**YOUR TASK:**
Rewrite the stretch from the line containing "Task: Open the 惠而浦(Whirlpool) brand link" through the end of the records, swapping "magnifier" for "magnifying glass" and leaving all else unchanged.

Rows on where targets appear
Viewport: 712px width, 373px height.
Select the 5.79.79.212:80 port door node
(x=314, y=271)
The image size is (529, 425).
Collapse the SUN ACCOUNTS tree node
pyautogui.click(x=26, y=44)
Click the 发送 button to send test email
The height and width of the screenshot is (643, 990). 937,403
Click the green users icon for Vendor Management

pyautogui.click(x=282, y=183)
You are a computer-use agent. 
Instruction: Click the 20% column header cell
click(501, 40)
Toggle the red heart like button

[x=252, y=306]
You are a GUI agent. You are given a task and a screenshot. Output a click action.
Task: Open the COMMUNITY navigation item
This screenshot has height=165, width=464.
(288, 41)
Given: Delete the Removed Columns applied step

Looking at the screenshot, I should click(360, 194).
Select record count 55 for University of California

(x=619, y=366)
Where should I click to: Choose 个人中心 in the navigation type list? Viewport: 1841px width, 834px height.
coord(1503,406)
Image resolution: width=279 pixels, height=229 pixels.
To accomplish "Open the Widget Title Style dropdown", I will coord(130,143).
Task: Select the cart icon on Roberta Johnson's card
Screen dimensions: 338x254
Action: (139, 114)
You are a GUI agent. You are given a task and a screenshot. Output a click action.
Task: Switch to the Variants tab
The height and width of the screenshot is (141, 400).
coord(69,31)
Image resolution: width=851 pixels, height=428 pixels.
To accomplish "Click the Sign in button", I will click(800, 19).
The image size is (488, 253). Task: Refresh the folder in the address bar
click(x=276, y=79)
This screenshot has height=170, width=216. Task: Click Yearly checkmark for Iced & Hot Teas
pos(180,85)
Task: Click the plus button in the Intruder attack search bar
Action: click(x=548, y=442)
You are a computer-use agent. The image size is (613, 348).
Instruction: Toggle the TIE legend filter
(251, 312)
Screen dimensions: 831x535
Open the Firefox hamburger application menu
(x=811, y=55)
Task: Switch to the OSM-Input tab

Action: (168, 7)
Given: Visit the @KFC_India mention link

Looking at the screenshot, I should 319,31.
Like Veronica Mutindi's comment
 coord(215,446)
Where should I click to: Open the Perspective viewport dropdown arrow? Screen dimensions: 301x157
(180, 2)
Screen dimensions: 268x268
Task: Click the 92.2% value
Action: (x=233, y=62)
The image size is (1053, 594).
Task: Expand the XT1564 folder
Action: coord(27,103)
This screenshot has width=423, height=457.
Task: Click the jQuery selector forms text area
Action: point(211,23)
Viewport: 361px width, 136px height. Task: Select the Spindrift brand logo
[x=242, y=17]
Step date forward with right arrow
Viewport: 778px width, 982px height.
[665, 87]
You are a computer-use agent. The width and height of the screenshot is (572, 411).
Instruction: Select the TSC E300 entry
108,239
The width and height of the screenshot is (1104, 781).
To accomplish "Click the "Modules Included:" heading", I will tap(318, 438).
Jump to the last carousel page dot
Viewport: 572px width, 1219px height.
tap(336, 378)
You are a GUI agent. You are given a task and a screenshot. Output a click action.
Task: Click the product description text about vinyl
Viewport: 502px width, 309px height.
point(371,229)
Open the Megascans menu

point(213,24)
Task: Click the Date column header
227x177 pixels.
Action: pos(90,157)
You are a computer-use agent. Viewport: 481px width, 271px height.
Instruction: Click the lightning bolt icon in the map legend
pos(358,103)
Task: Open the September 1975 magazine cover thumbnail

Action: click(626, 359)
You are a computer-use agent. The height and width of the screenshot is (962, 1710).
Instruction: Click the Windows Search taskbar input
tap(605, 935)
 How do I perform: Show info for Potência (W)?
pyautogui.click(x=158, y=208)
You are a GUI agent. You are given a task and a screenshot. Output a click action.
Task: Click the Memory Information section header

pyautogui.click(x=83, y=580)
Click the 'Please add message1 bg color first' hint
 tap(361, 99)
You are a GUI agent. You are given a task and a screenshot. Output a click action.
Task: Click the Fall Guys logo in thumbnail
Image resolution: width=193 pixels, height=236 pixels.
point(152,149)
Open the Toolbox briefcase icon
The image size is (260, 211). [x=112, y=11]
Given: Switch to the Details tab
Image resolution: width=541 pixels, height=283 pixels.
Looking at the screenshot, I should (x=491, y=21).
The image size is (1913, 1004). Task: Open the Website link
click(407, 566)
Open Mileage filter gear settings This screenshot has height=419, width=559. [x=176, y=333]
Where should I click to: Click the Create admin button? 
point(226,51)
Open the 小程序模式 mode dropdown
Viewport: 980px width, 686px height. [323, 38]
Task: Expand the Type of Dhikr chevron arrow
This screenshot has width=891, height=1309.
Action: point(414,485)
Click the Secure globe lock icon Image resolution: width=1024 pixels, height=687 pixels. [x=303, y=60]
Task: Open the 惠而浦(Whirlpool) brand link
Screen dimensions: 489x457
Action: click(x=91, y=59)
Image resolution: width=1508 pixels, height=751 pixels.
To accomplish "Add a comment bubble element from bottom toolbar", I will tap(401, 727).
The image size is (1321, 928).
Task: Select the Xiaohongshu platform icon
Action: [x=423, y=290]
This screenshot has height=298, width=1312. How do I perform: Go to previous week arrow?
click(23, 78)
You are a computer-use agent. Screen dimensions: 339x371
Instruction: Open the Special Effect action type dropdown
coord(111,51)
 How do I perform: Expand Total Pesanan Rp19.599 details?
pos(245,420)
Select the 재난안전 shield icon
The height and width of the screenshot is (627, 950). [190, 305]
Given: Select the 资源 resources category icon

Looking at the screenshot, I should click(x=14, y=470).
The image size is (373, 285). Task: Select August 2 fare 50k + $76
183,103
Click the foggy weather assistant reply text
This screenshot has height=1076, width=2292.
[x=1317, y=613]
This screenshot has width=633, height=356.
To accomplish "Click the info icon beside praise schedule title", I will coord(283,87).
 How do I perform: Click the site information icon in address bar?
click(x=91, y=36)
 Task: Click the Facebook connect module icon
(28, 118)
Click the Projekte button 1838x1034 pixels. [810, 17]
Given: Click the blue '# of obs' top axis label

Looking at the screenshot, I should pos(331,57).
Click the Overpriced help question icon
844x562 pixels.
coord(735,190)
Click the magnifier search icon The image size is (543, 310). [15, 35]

**RESPONSE:**
Task: Open the 惠而浦(Whirlpool) brand link
Screen dimensions: 489x457
Action: click(x=91, y=59)
Image resolution: width=1508 pixels, height=751 pixels.
To accomplish "Add a comment bubble element from bottom toolbar", I will tap(401, 727).
The image size is (1321, 928).
Task: Select the Xiaohongshu platform icon
Action: [x=423, y=290]
This screenshot has height=298, width=1312. How do I perform: Go to previous week arrow?
click(23, 78)
You are a computer-use agent. Screen dimensions: 339x371
Instruction: Open the Special Effect action type dropdown
coord(111,51)
 How do I perform: Expand Total Pesanan Rp19.599 details?
pos(245,420)
Select the 재난안전 shield icon
The height and width of the screenshot is (627, 950). [190, 305]
Given: Select the 资源 resources category icon

Looking at the screenshot, I should click(x=14, y=470).
The image size is (373, 285). Task: Select August 2 fare 50k + $76
183,103
Click the foggy weather assistant reply text
This screenshot has height=1076, width=2292.
[x=1317, y=613]
This screenshot has width=633, height=356.
To accomplish "Click the info icon beside praise schedule title", I will coord(283,87).
 How do I perform: Click the site information icon in address bar?
click(x=91, y=36)
 Task: Click the Facebook connect module icon
(28, 118)
Click the Projekte button 1838x1034 pixels. [810, 17]
Given: Click the blue '# of obs' top axis label

Looking at the screenshot, I should pos(331,57).
Click the Overpriced help question icon
844x562 pixels.
coord(735,190)
Click the magnifying glass search icon The image size is (543, 310). [15, 35]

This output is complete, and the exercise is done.